2. I have shit to do!

So, we’re moving and moving sucks. No. It really, really does. Don’t believe me? Gee, I’d count all the ways moving sucks but I seriously don’t have the time, energy, or bandwidth to adequately relay the amount of suckage moving incorporates.

And our move particularly sucks donkey balls because we are downsizing. When we moved here, we were upsizing (yes, I made that word up. I can do that. It’s my blog.) Super-sizing, if you will. We went from two bedrooms, living room, 2.5 baths, kitchen, dining room to four bedrooms, bonus room, family room, kitchen, 3 full baths, formal living room, and formal dining room.

When you’re packing for a bigger house you don’t have to be so picky and decision-making-y.

“What’s that? A closet full of clothes you never wear? Take them all! Have you seen the master closet? It’s like a mini-bedroom. It’s like, bigger than that room under the stairs the Dursleys made Harry Potter sleep in! We’re gonna have so much room. We’re gonna be like the motherfucking Clampetts!”

When you’re downsizing? Not so much. We had big plans for rooms we never went into. I could go months without going into the formal living room. There are rooms that were never fully furnished. I mean, it’s kinda hard to afford furniture for the house when you’re busy trying to, oh, I don’t know, afford the fucking house! And not just the house itself, but the cost of heating the house.

Between doing the flat bill every month, then cancelling the flat bill cause I swore we could do better than what they were charging, then falling a month behind, then having them tack on the difference for cancelling the flat bill, and a late fee and carry the two… agggh… so I called the electric company on Friday and I said, “How much do I have to pay you right now to be current?”
And she said….

Wait for it.

Wait for it.

Wait.

For.

It.

$806!

“Eight hundred and six dollars?!”

She started to give me a bill breakdown and I asked her if she could just please shut her filthy mouth. Then I went online and paid the $806 and tried not to vomit. I was comforted by the fact that in a few short weeks I’d be in a much smaller house that didn’t cost a kajillion dollars to heat/cool.

So, where was I? Oh yeah, so we’re trying to fit big house stuff into smaller house and it’s a pain in the ass. I have found that I am not only emotionally attached to the house, but I’m tethered to the stuff in the house and even moreso when I realize that the stuff isn’t going to make the five minute trip up the road to the new subdivision.

“But I love that futon!” I wailed after Donny explained we’d have to trash the futon we purchased back when we got our very first one bedroom apartment together. (See. When you upsize, EVERYTHING goes with you!)

“Nina. You don’t even use the futon.”

He was right, of course. It resides in our bonus room (the kid’s playroom), and I probably sit my ass on it once a week and that’s only when I go in there to extend the programs on the TiVo.

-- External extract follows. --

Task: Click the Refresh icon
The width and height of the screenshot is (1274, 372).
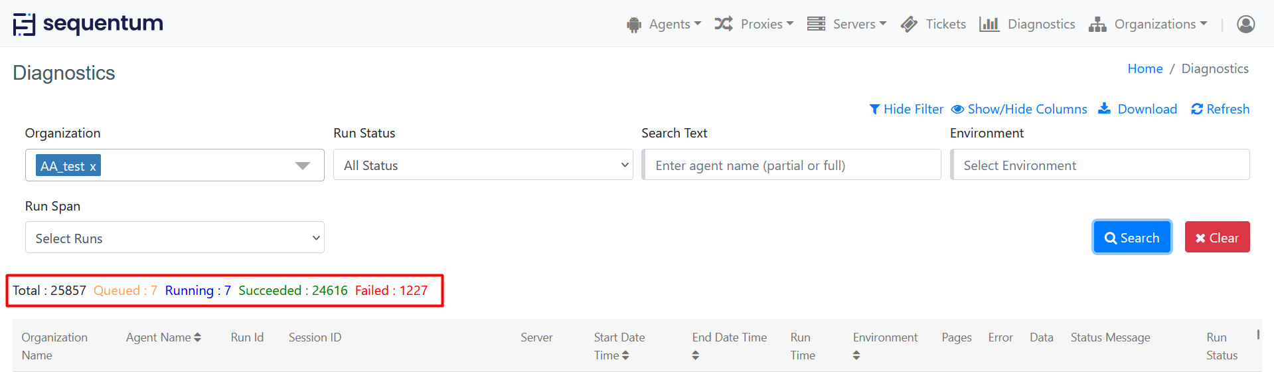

Other items not making the trip? A twin bed, a dresser, one of our dining tables, and my elliptical.

Wait. What?

Donny claims we won’t have room for it. I’m not a big fan of exercise equipment in the bedroom. I think it looks tacky and it inevitably ends up being a very expensive hamper. First, it was in the family room because that’s where the Wii is and I figured I could do Wii Fit, then the elliptical. Then we moved it to the formal living room because I thought it made the family room cluttered and we’d recently redecorated/painted. But there isn’t a TV in the formal living room and I can’t work out without a TV, right? So, I made my husband lug the monstrosity up to the bonus room, and I can’t quite remember what my excuse was for not using it up there.

Oh, yeah. I’m lazy.

And let’s not even talk about the nursery. Seriously. I cannot bring myself to pack it up. Longtime readers will remember the money and care, but more importantly money, that went into preparing that room for Jack. I mean, I gave up a pair of Louboutins for that nursery! Yes, I won a bet and hit my weight loss goal before getting pregnant and my reward was to be a $700 pair of shoes which I decided would be irresponsible (well, MORE irresponsible) considering the fact that we had a baby on the way and they can’t eat or sleep in designer shoes. No matter how fabulous they are.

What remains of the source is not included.